Hi. Sounds like a great project. How are you planning on controlling the rate of rise? Are there any temperature probes in the drum? Can you see the beans as they are roasting? If you can give more information (even a photo or two) you will probably get better quality advice.


----------



## mark t g (May 23, 2017)

RDC8 said:


> Hi. Sounds like a great project. How are you planning on controlling the rate of rise? Are there any temperature probes in the drum? Can you see the beans as they are roasting? If you can give more information (even a photo or two) you will probably get better quality advice.


What's the rate of rise? the beans are in a mesh drum so I can se them but no temperature probe. I will post a photo once I have tested it but in essence the drum rotates over a metal box of charcoal, not sure what temperartures are acheived but i could test this some way. Thanks for your reply I will let you know the results of the first roast.


----------



## RDC8 (Dec 6, 2016)

Rate of rise is a measure of how much the temperature the beans change over a certain time-frame. Most roasters try to control the rate of rise over the roast cycle; slowing it down as beans approach first crack and then trying for minimal ROR between first crack and when the beans are removed from the heat. Not sure how you would do this over charcoal. Maybe make a stand for the drum unit so that it can be placed in a higher position further away from the heat. Good luck with your first attempt. Dont forget to record the key events; time taken to get to first crack, time first crack ends, [time until second crack if you go that far], total roast time until the beans are removed from the heat and cooled.


----------



## Brewster21 (Jun 27, 2017)

Thanks for that RDC8 that's good advice, i have two positions for the charcoal pan, high and low so i can have some control and I guess i can spray water on the charcoal to reduce the heat somewhat.

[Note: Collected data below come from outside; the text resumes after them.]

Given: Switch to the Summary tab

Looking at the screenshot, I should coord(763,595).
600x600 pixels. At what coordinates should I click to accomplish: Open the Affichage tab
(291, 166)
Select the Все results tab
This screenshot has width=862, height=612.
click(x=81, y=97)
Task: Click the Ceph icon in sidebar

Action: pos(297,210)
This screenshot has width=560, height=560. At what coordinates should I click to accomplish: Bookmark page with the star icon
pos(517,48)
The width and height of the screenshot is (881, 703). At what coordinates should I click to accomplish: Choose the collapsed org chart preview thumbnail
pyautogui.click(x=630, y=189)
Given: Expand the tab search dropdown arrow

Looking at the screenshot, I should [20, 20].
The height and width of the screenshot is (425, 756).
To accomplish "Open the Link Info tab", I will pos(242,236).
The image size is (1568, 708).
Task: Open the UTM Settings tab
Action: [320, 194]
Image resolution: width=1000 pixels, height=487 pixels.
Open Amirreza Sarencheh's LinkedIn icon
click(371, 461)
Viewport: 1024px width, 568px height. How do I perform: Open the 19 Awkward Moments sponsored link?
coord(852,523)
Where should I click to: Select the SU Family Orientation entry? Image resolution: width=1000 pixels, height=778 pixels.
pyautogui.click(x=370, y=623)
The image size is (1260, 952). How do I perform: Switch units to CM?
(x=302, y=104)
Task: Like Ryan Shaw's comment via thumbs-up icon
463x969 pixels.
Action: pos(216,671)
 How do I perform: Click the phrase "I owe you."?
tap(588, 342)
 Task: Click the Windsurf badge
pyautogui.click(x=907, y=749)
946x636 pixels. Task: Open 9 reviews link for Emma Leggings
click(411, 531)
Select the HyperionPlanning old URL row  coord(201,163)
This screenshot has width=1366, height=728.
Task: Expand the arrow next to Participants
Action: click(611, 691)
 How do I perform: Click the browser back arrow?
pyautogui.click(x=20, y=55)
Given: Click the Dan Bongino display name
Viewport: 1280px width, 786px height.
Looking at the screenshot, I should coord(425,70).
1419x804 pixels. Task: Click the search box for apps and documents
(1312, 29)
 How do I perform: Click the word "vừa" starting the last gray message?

I think I will fit a temp guage somewhere to measure the heat, would a meat probe do the job fitted just under the rotatiung basket?


----------



## Brewster21 (Jun 27, 2017)

This is my charcoal roaster, just done my first roast using Monsoon Malabar beans and pretty happy with the results although not brewed any yet. The stats are :- 1.5kg lumpwood charcoal 250g beans time to first crack 22 mins, time to finish 29 mins amb temp 350f. I think this may be a little slow so I will do a couple of modifications to raise the fire pan and cover the drum. any advice welcome, thanks in advance. Brewster21 Nottingham UK


----------



## RDC8 (Dec 6, 2016)

The beans dont look too bad - however the proof will be in the tasting! 22 mins to first crack seems rather on the long side - however what was the charge weight? As a thought - can you make a heat shield/lid to go over the roasting drum (attached to the upper side rails)? this would "keep the heat in". If it were hinged on one side, it could be raised/lowered to control the heat. Something a little like the lid on a BBQ


----------



## Brewster21 (Jun 27, 2017)

Yes thats a good idea i am going to do that and also raise the fire pan a little, the brew tasted really good, I think you would call this a medium roast, i brewed a caffetiere and the results were aromatic and slightly sweet, no smoky after taste which was a surprise. I will make the modifications and do another roast and post the results, thanks for the feed back.


----------